(Saved entries)
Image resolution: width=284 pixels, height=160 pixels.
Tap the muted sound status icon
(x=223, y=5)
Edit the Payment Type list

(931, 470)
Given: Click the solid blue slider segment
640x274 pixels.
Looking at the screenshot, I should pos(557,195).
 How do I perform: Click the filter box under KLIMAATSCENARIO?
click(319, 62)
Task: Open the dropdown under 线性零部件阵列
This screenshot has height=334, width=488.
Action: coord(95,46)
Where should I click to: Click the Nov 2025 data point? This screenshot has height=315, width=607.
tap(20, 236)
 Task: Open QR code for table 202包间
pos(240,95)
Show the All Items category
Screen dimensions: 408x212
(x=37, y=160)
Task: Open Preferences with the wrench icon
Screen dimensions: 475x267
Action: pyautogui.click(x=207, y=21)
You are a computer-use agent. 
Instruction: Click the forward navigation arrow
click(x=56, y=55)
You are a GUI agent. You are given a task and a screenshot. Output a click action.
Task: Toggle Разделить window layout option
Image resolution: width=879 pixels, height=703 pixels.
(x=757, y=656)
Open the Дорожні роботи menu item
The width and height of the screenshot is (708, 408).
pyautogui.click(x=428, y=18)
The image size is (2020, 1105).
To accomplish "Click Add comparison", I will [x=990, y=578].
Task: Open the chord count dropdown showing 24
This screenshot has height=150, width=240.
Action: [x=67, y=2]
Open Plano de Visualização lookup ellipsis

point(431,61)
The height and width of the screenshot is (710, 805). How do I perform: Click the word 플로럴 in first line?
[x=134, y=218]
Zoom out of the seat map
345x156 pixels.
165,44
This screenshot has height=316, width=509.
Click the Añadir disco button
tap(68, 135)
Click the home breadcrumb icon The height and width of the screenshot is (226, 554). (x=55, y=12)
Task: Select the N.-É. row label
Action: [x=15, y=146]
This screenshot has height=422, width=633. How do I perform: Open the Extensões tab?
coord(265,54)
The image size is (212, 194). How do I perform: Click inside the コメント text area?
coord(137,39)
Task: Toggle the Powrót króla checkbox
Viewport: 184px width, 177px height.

* [What you have to do]:
Nothing should be returned except the lines from the one containing "The height and width of the screenshot is (710, 805)." through the last line of the data, each restated word for word.

* [Response for this exercise]:
The height and width of the screenshot is (710, 805). How do I perform: Click the word 플로럴 in first line?
[x=134, y=218]
Zoom out of the seat map
345x156 pixels.
165,44
This screenshot has height=316, width=509.
Click the Añadir disco button
tap(68, 135)
Click the home breadcrumb icon The height and width of the screenshot is (226, 554). (x=55, y=12)
Task: Select the N.-É. row label
Action: [x=15, y=146]
This screenshot has height=422, width=633. How do I perform: Open the Extensões tab?
coord(265,54)
The image size is (212, 194). How do I perform: Click inside the コメント text area?
coord(137,39)
Task: Toggle the Powrót króla checkbox
Viewport: 184px width, 177px height.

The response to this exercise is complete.